University of Washington Undergraduate
Founded 4 November 1861, the University of Washington is one of the oldest state-supported institutions of higher education on the Pacific coast. The University is comprised of three campuses: the Seattle campus is made up of seventeen schools and colleges whose faculty offer educational opportunities to students ranging from first-year undergraduates through doctoral-level candidates; the Bothell and Tacoma campuses, each developing a distinctive identity and undergoing rapid growth, offer diverse programs to upper-division undergraduates and to graduate students.
The primary mission of the University of Washington is the preservation, advancement, and dissemination of knowledge. The University preserves knowledge through its libraries and collections, its courses, and the scholarship of its faculty. It advances new knowledge through many forms of research, inquiry and discussion; and disseminates it through the classroom and the laboratory, scholarly exchanges, creative practice, international education, and public service. As one of the nation's outstanding teaching and research institutions, the University is committed to maintaining an environment for objectivity and imaginative inquiry and for the original scholarship and research that ensure the production of new knowledge in the free exchange of facts, theories, and ideas.
To promote their capacity to make humane and informed decisions, the University fosters an environment in which its students can develop mature and independent judgment and an appreciation of the range and diversity of human achievement. The University cultivates in its students both critical thinking and the effective articulation of that thinking.
As an integral part of a large and diverse community, the University seeks broad representation of and encourages sustained participation in that community by its students, its faculty, and its staff. It serves both non-traditional and traditional students. Through its three-campus system and through educational outreach, evening degree, and distance learning, it extends educational opportunities to many who would not otherwise have access to them.
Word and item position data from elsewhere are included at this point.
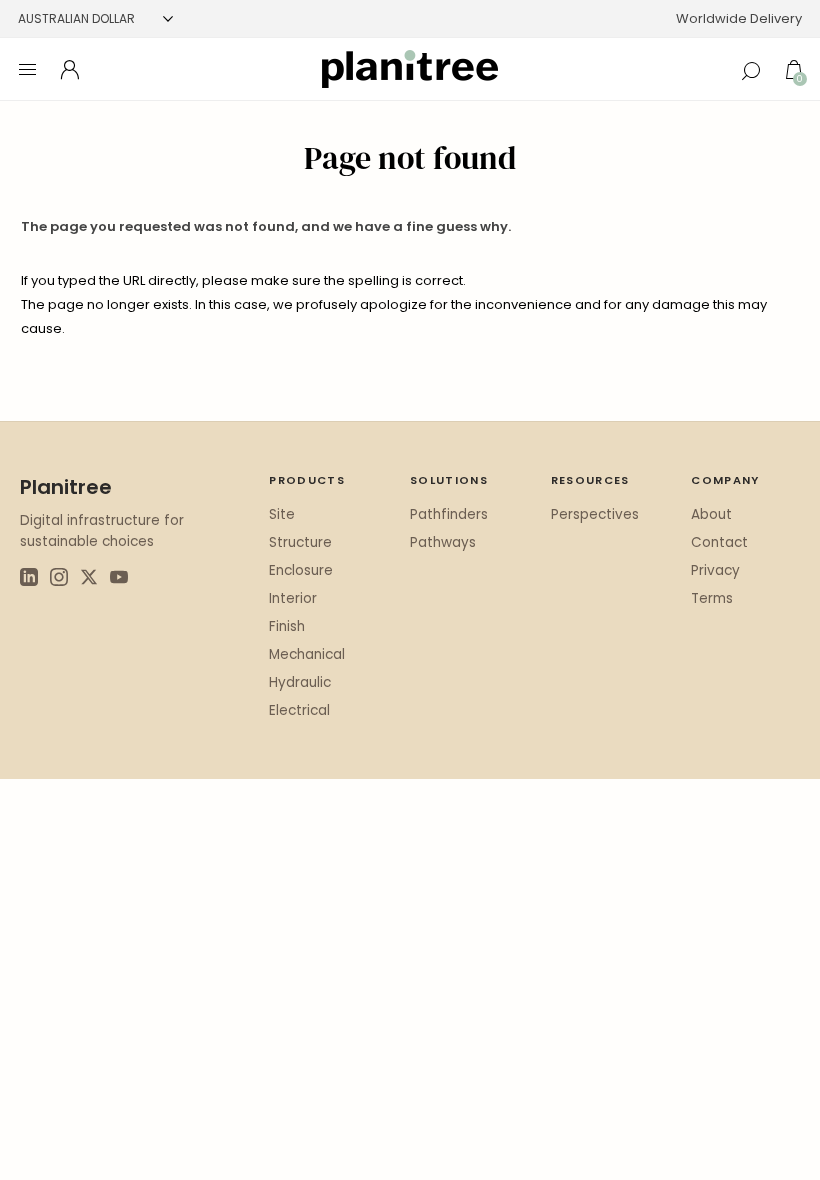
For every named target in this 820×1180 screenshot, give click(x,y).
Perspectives (595, 514)
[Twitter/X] (89, 580)
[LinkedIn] (29, 580)
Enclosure (301, 570)
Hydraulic (300, 682)
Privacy (715, 570)
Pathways (443, 542)
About (711, 514)
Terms (712, 598)
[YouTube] (119, 580)
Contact (719, 542)
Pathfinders (449, 514)
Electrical (299, 710)
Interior (293, 598)
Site (282, 514)
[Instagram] (59, 580)
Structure (300, 542)
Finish (287, 626)
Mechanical (307, 654)
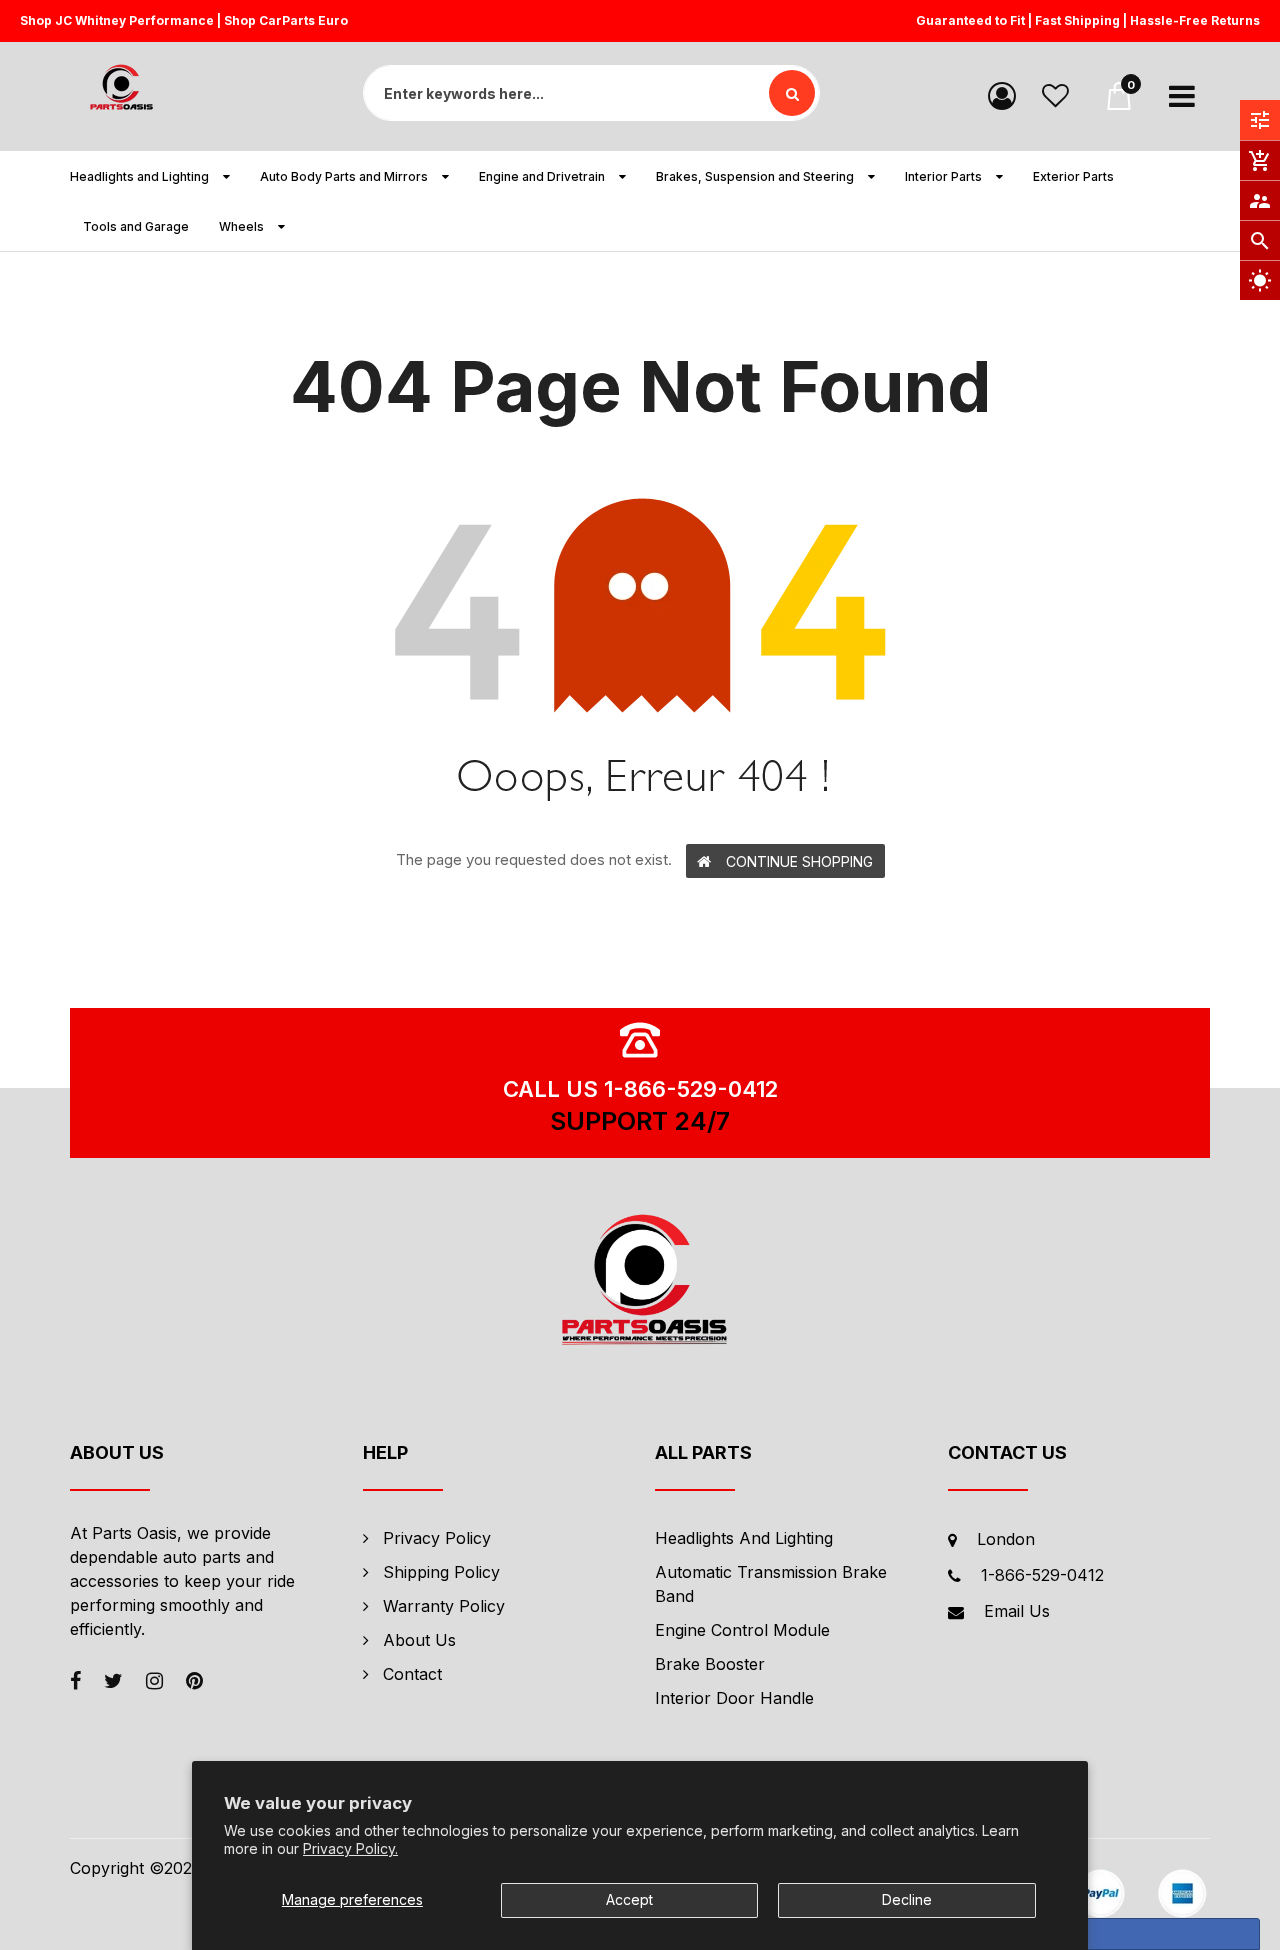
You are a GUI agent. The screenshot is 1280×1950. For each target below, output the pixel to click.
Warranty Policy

The academic core of the University of Washington is its College of Arts and Sciences; the teaching and research of the University's many professional schools provide essential complements to these programs in the arts, humanities, social sciences, and natural and mathematical sciences. Programs in law, medicine, forest resources, oceanography and fisheries, library science, and aeronautics are offered exclusively (in accord with state law) by the University of Washington. In addition, the University of Washington has assumed primary responsibility for the health science fields of dentistry and public health, and offers education and training in medicine for a multi-state region of the Pacific Northwest and Alaska. The schools and colleges of architecture and urban planning, business administration, education, engineering, nursing, pharmacy, public affairs, and social work have a long tradition of educating students for service to the region and the nation. These schools and colleges make indispensable contributions to the state and, with the rest of the University, share a long tradition of educating undergraduate and graduate students toward achieving an excellence that well serves the state, the region, and the nation.